Fed. R. Civ. P. 65(b)(1) (emphasis added); See also C.D. Cal. L.R. 7-19.1. Basic principles of due process generally require the adverse party to have notice and opportunity to be heard. Where the party seeking relief has had significant notice of the impending harm, it is inimical to the spirit and intent of those due process notions -- as well as basic concepts of fairness -- for a plaintiff to take an approach which avoids any chance of determination on the merits. Plaintiff has not provided an explanation for its failure to provide notice to Defendant.

Furthermore, Plaintiff fails to adequately show that it is likely to suffer irreparable harm in the absence of a TRO. Plaintiff has invested $5 million in Gerova. (Application at 1, 9). Plaintiff suggests that it sought to acquire the Note at issue here in order to protect Gerova from potential creditors and, by so doing, protect Plaintiff's $5 million investment. (App. at 7.) Plaintiff asserts that the new purchaser of the Note is a business adversary of Gerova, and that the new purchaser will use the Note to drive Gerova out of business by forcing it into involuntary insolvency and unwinding in Bermuda. (App. at 2). Plaintiff further asserts that it "will potentially be destroyed because it will lose all, or substantially all of its Gerova investments." (App. at 8.)

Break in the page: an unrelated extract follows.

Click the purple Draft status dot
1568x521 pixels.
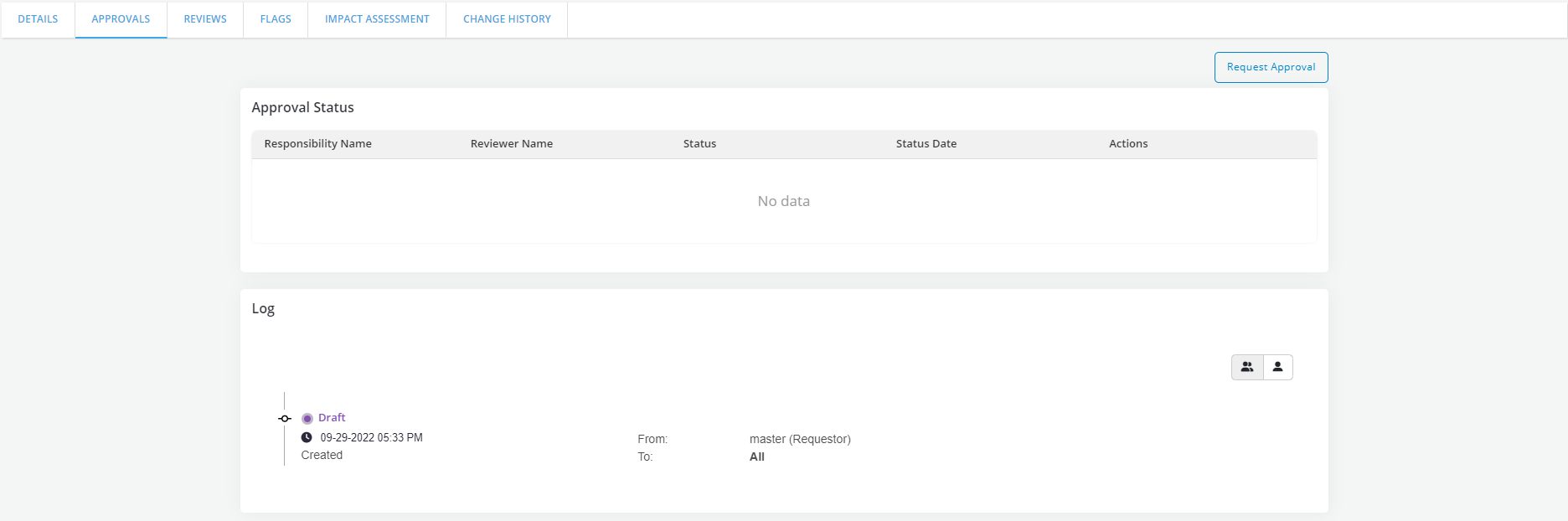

Plaintiff does not provide any explanation of how, aside from its potential role in larger adversarial business schemes, the Note is itself unique or why money damages would be an insufficient remedy for Defendants' alleged breach. Though Plaintiff's insolvency might constitute irreparable harm, that outcome is highly uncertain, as Plaintiff implicitly acknowledges by arguing that, even if Plaintiff's speculative scenario plays out as described, Plaintiff "will potentially be destroyed." Furthermore, it does not appear to the court that a TRO is necessary to halt the transfer of the Note to the new buyer. As Plaintiff itself points out, the Note contains an anti-assignment clause. (App. at 8-9). In other words, the Note cannot be transferred to the new buyer (or any other buyer) without Gerova's consent. In seeking a TRO, Plaintiff asks that this court restrain Defendant from doing something that, by Plaintiff's own admission, Defendant cannot itself do. Under such circumstances, Plaintiff cannot show that it will suffer irreparable harm in the absence of preliminary relief.

For the reasons stated above, Plaintiff's Application for a Temporary Restraining Order is DENIED.